Children salute Kim Jong Il's courage, indefatigability

Her Majesty's Ambassador to North Korea, Peter Hughes, is under fire for a blog posting he made which appeared to some as a whitewash job for the dictatorship of Kim Jong Il.

The post, made on the blog of South Korea ambassador Martin Uden, painted a bucolic Darling Buds of May description of Pyongyang on election day.

Hughes wrote:

Outside the central polling stations there were bands playing and people dancing and singing to entertain the queues of voters waiting patiently to select their representatives in the country's unicameral olegislature. The booths selling drinks and snacks were very popular with the crowds and everyone seemed to be having a good time. The list of successful candidates was published on Monday. There was a reported turn-out of over 99% of the voters and all the candidates, including Kim Jong Il, were elected with 100% approval.

Hughes said the city of Pyongyang had returned to normal since the elections on Sunday and sunny weather continued. "During the afternoons, long columns of schoolchildren can be seen marching through the streets in their blue uniforms with red neckerchiefs, carrying red banners and flags," he blogged. "The children sing songs and chant slogans as they either walk gaily hand in hand, or march solemnly by."

Hughes also noted people sowing vegetable and herb seeds in small plots around apartment blocks.

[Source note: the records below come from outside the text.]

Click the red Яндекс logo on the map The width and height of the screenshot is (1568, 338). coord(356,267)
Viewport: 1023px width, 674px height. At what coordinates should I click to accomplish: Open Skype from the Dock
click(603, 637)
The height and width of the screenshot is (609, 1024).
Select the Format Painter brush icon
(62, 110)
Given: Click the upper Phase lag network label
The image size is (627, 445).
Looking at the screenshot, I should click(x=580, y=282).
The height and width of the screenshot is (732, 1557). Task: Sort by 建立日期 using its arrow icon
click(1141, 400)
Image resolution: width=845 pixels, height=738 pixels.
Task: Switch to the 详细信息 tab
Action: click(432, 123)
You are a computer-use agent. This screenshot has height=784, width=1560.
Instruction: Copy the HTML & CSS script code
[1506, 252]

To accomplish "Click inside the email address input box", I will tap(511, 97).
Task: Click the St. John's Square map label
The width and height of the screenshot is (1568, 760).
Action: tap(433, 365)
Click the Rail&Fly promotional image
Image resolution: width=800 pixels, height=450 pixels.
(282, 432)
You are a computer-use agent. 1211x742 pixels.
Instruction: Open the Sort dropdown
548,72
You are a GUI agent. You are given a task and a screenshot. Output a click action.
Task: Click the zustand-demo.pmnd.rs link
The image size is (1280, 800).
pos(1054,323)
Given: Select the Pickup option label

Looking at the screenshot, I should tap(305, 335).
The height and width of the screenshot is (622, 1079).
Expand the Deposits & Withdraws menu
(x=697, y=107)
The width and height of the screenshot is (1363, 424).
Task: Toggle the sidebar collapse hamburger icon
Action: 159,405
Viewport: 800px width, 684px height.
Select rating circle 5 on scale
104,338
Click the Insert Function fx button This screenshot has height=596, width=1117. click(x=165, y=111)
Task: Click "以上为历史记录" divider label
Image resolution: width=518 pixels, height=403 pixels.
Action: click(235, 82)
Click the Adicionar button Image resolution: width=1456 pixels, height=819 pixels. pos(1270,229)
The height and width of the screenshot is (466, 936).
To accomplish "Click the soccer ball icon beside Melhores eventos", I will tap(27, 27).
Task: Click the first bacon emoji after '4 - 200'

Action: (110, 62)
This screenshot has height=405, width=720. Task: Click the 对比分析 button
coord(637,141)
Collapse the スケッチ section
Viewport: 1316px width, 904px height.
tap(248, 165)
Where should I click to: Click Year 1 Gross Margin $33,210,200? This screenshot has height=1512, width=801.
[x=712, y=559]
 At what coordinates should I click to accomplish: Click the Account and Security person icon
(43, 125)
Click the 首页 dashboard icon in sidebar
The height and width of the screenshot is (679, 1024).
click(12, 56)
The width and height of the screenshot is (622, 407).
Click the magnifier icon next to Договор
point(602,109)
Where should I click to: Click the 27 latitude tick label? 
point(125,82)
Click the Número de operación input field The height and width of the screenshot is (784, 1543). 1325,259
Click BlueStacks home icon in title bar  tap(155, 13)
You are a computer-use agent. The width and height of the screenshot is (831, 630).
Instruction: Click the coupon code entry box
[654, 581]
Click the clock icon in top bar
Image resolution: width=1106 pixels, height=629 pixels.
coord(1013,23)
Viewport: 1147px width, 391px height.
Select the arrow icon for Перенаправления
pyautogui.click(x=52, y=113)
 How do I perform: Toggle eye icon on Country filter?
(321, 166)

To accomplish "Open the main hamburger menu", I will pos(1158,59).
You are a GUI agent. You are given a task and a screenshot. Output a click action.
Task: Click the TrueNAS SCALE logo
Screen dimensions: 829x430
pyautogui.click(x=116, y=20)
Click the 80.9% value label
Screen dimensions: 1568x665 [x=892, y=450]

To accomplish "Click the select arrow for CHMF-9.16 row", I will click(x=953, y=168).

Commenters to the blog complained that Hughes's posting sounded more like a press release than an objective view of life in North Korea. But he rejected the complaint, saying he was just trying to show that Pyongyang was in many ways a normal city despite its difficulties.

Hughes went on:

The children marching in columns through the city in their uniforms would not have been singing nursery rhymes, they would have been singing songs about such things as engaging fully in the 'ardent march', and their chants would have been political slogans. The preparations for planting food in plots of land around apartment buildings are a stark reminder that DPRK agricultural policies have resulted in chronic food shortages and the population never have enough to eat. They grow food on every available piece of land as a necessity not a hobby.

His final comment regretted that he did not blog from North Korea because "the technology to set one up is not available to us here".